◆ **TASK DESCRIPTION**
Give back the material that follows, identical in every line.

◆ **LISTED ENTRIES**
::::::

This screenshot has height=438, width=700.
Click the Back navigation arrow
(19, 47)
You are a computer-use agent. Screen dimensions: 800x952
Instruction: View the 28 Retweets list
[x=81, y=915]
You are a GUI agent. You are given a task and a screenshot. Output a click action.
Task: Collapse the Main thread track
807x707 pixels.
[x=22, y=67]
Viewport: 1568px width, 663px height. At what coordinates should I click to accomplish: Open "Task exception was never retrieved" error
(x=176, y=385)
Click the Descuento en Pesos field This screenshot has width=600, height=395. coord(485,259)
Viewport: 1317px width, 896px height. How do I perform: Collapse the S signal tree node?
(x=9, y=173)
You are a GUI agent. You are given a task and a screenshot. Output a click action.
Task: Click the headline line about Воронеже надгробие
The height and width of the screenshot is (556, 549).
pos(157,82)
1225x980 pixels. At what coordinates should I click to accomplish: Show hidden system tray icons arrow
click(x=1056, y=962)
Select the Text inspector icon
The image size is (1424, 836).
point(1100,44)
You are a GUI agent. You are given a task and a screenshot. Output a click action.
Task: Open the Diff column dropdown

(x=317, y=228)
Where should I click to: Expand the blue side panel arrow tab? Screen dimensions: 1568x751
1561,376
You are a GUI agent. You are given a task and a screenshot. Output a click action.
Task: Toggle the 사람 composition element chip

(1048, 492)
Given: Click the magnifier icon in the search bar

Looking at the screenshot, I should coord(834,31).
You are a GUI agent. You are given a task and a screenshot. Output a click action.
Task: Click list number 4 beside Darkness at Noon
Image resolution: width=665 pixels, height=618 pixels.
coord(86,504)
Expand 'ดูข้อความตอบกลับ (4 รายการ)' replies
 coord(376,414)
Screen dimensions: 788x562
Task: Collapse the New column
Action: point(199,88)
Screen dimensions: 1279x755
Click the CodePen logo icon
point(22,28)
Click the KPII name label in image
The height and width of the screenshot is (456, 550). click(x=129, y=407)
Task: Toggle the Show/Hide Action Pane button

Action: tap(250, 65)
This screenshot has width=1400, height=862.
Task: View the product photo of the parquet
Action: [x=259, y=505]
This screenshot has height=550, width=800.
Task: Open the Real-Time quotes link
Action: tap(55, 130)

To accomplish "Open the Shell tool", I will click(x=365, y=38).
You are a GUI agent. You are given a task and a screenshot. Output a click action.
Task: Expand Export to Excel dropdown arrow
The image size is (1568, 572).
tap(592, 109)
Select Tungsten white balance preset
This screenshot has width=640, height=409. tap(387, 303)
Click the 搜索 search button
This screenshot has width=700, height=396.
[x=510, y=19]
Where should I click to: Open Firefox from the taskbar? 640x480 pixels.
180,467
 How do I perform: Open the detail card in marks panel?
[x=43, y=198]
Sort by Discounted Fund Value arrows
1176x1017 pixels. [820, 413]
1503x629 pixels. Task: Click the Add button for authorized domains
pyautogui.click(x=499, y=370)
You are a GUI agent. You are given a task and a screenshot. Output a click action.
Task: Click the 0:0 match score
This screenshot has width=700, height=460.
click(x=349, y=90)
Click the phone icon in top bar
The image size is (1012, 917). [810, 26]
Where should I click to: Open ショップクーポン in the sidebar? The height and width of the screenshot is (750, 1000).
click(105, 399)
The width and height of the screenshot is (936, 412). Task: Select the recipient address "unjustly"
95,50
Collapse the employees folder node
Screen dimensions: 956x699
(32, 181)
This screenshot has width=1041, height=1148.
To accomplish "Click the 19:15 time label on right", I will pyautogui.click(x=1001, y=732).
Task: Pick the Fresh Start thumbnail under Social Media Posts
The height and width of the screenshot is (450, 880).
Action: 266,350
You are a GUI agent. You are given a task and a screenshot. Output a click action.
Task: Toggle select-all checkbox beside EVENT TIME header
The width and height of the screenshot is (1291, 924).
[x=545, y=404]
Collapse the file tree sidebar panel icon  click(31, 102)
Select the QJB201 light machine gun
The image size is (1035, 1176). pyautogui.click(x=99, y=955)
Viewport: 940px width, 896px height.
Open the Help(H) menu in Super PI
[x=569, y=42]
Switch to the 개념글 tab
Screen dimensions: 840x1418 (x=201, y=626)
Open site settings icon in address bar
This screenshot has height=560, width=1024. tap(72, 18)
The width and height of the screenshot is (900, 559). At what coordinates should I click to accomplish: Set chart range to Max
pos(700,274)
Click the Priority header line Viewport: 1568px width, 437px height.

::::::

◆ **SOLUTION FOR THIS TASK**
This screenshot has height=438, width=700.
Click the Back navigation arrow
(19, 47)
You are a computer-use agent. Screen dimensions: 800x952
Instruction: View the 28 Retweets list
[x=81, y=915]
You are a GUI agent. You are given a task and a screenshot. Output a click action.
Task: Collapse the Main thread track
807x707 pixels.
[x=22, y=67]
Viewport: 1568px width, 663px height. At what coordinates should I click to accomplish: Open "Task exception was never retrieved" error
(x=176, y=385)
Click the Descuento en Pesos field This screenshot has width=600, height=395. coord(485,259)
Viewport: 1317px width, 896px height. How do I perform: Collapse the S signal tree node?
(x=9, y=173)
You are a GUI agent. You are given a task and a screenshot. Output a click action.
Task: Click the headline line about Воронеже надгробие
The height and width of the screenshot is (556, 549).
pos(157,82)
1225x980 pixels. At what coordinates should I click to accomplish: Show hidden system tray icons arrow
click(x=1056, y=962)
Select the Text inspector icon
The image size is (1424, 836).
point(1100,44)
You are a GUI agent. You are given a task and a screenshot. Output a click action.
Task: Open the Diff column dropdown

(x=317, y=228)
Where should I click to: Expand the blue side panel arrow tab? Screen dimensions: 1568x751
1561,376
You are a GUI agent. You are given a task and a screenshot. Output a click action.
Task: Toggle the 사람 composition element chip

(1048, 492)
Given: Click the magnifier icon in the search bar

Looking at the screenshot, I should coord(834,31).
You are a GUI agent. You are given a task and a screenshot. Output a click action.
Task: Click list number 4 beside Darkness at Noon
Image resolution: width=665 pixels, height=618 pixels.
coord(86,504)
Expand 'ดูข้อความตอบกลับ (4 รายการ)' replies
 coord(376,414)
Screen dimensions: 788x562
Task: Collapse the New column
Action: point(199,88)
Screen dimensions: 1279x755
Click the CodePen logo icon
point(22,28)
Click the KPII name label in image
The height and width of the screenshot is (456, 550). click(x=129, y=407)
Task: Toggle the Show/Hide Action Pane button

Action: tap(250, 65)
This screenshot has width=1400, height=862.
Task: View the product photo of the parquet
Action: [x=259, y=505]
This screenshot has height=550, width=800.
Task: Open the Real-Time quotes link
Action: tap(55, 130)

To accomplish "Open the Shell tool", I will click(x=365, y=38).
You are a GUI agent. You are given a task and a screenshot. Output a click action.
Task: Expand Export to Excel dropdown arrow
The image size is (1568, 572).
tap(592, 109)
Select Tungsten white balance preset
This screenshot has width=640, height=409. tap(387, 303)
Click the 搜索 search button
This screenshot has width=700, height=396.
[x=510, y=19]
Where should I click to: Open Firefox from the taskbar? 640x480 pixels.
180,467
 How do I perform: Open the detail card in marks panel?
[x=43, y=198]
Sort by Discounted Fund Value arrows
1176x1017 pixels. [820, 413]
1503x629 pixels. Task: Click the Add button for authorized domains
pyautogui.click(x=499, y=370)
You are a GUI agent. You are given a task and a screenshot. Output a click action.
Task: Click the 0:0 match score
This screenshot has width=700, height=460.
click(x=349, y=90)
Click the phone icon in top bar
The image size is (1012, 917). [810, 26]
Where should I click to: Open ショップクーポン in the sidebar? The height and width of the screenshot is (750, 1000).
click(105, 399)
The width and height of the screenshot is (936, 412). Task: Select the recipient address "unjustly"
95,50
Collapse the employees folder node
Screen dimensions: 956x699
(32, 181)
This screenshot has width=1041, height=1148.
To accomplish "Click the 19:15 time label on right", I will pyautogui.click(x=1001, y=732).
Task: Pick the Fresh Start thumbnail under Social Media Posts
The height and width of the screenshot is (450, 880).
Action: 266,350
You are a GUI agent. You are given a task and a screenshot. Output a click action.
Task: Toggle select-all checkbox beside EVENT TIME header
The width and height of the screenshot is (1291, 924).
[x=545, y=404]
Collapse the file tree sidebar panel icon  click(31, 102)
Select the QJB201 light machine gun
The image size is (1035, 1176). pyautogui.click(x=99, y=955)
Viewport: 940px width, 896px height.
Open the Help(H) menu in Super PI
[x=569, y=42]
Switch to the 개념글 tab
Screen dimensions: 840x1418 (x=201, y=626)
Open site settings icon in address bar
This screenshot has height=560, width=1024. tap(72, 18)
The width and height of the screenshot is (900, 559). At what coordinates should I click to accomplish: Set chart range to Max
pos(700,274)
Click the Priority header line Viewport: 1568px width, 437px height.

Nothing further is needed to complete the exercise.